• Dogs



    Released by: Scorpion Releasing
    Released on: Mar. 11, 2014
    Director: Burt Brinckerhoff
    Cast: David McCallum, Linda Gray, Sandra McCabe, George Wyner
    Year: 1976
    Purchase at Amazon

    The Movie:

    Southwestern University in San Something, California is the host to some governmental experimentation, top secret mind you, thanks to the dean of the college being up the ass of the governor. Hippie-looking professor Harlan Thompson (David McCallum, The Man from U.N.C.L.E., and NCIS) takes an interest in some cattle mutilations, and realizes it isn’t wolves, coyotes, or space aliens killing and mutilating the cows. It seems the dogs in the town have all banded together into a pack, but have grown bored with burgers and want some human flesh. Thompson enlists the aid of fellow a professor at the college named Mike Fitzgerald, played by George Wyner, he of Hill Street Blues and Space Balls (and about a thousand other things). Fitzgerald isn’t as passionate as Thompson but once he’s convinced that the hippie is right, he fights the fight against the canine beasts.

    This less-than-stellar entry into the genre of “nature gone wild” or “killer animals” (or whatever you want to label it) has all the same plot devices and formulaic story structure of many far superior movies of its kind, but it just fails completely at even coming close to being a contender. First of all it is tediously boring, and feels very much like a TV movie, probably due to the director being a successful TV director. Acting is ok, with McCallum pulling most of the movie, but it lacks at being convincing in many instances and may bring out some unintentional laughter.

    Another area of unintentional laughter is the filmmaker’s choice in types of dogs to use.
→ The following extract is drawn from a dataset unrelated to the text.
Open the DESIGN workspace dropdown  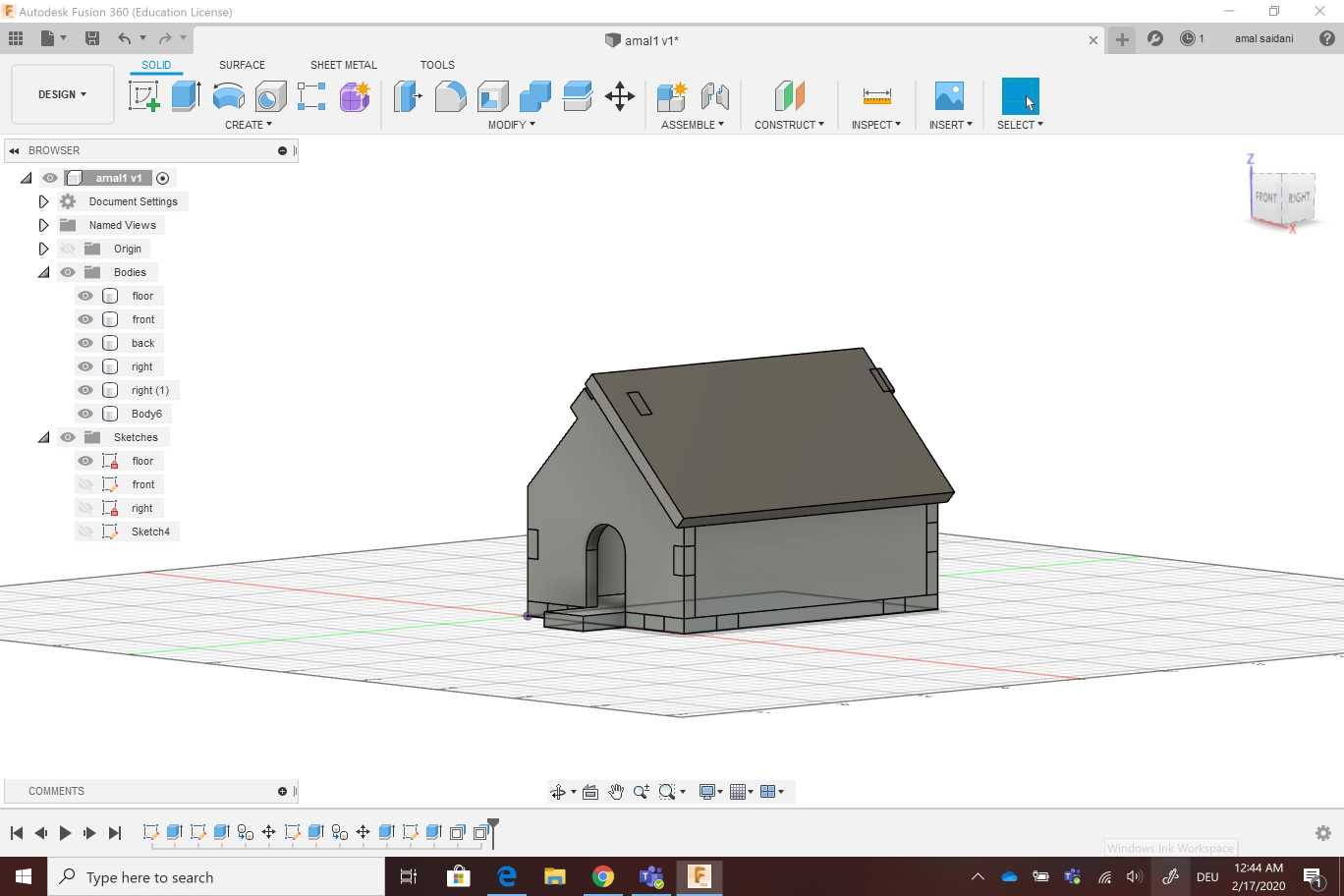tap(62, 94)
It is understandable that the intent of the movie is to show what family pet Fido can do when properly motivated (as in, altered by top-secret government gas). Instead of using the known intimidating breeds, like Rottweilers, Dobermans, or German sheppards, they opted to use friendlier looking dogs, mostly long haired ones, and the ones they have about as much capability of being threatening as do kittens. Fluffy dogs are not scary.

    And yet again, another place of unintentional laughter concerns some of the music cues used in the “tense” moments. Many don’t fit at all, and totally take away any smidgeon of creating a decent mood for building up the scares.

    Dogs is far from the upper crust of animals-gone-wild genre. And while it is entertaining to a point it remains a ho-hum movie throughout, never packing any sort of wallop and definitely void of anything to make the movie memorable. It’s good for some giggles, and it’s got some moments that should please those who enjoy the 70s movie vibe. Beyond that, Dogs is nothing to get excited over.

    Video/Audio/Extras:

    The video presentation is a 1.78:1 anamorphic widescreen one, and looks quite nice, with plenty of grain to go around. Scorpion cleaned it up but didn’t make it look unnatural, and it has its imperfections by way of some minor dirt here and there. That’s to be expected and is in no way a distraction. The dark scenes have pretty deep blacks without signs of pixelatation. No aliasing was noticed. Sound chores are handled by a 2.0 Dolby track that sounds clear and free of anything out of the ordinary for issues. It does its job just fine.

    Also on the disc is a featurette at just under 20 minutes about the making of the movie using interviews and clips from the feature. George Wyner is one of the contributors on the piece, which was nice to see. Some good info is passed along, and it gives you enough to satisfy without overstaying its welcome. “Fun Facts and Trivia” is a 6-minute spot featuring Katarina Leigh Waters’ Nightmare Theater shtick and movie facts. The movie is not part of her series, but for those of us who like her intros and outros here’s a new one. Also on the disc is a trailer for the feature.

    The Final Word:

    Dogs looks dandy, and the extras are decent, but the movie itself a bit of a dud with a serious made-for-television vibe. Don’t hurt yourself over this one.

























    Comments 3 Comments
    1. Nolando's Avatar
      Nolando -
      "You like dags?"
    1. Todd Jordan's Avatar
      Todd Jordan -
      I like Doigs. Did I type "dags" in there?
    1. Barry M's Avatar
      Barry M -
      Now I've got that lady from EATING RAOUL in my head. "Moose, honey, they're into doggies!"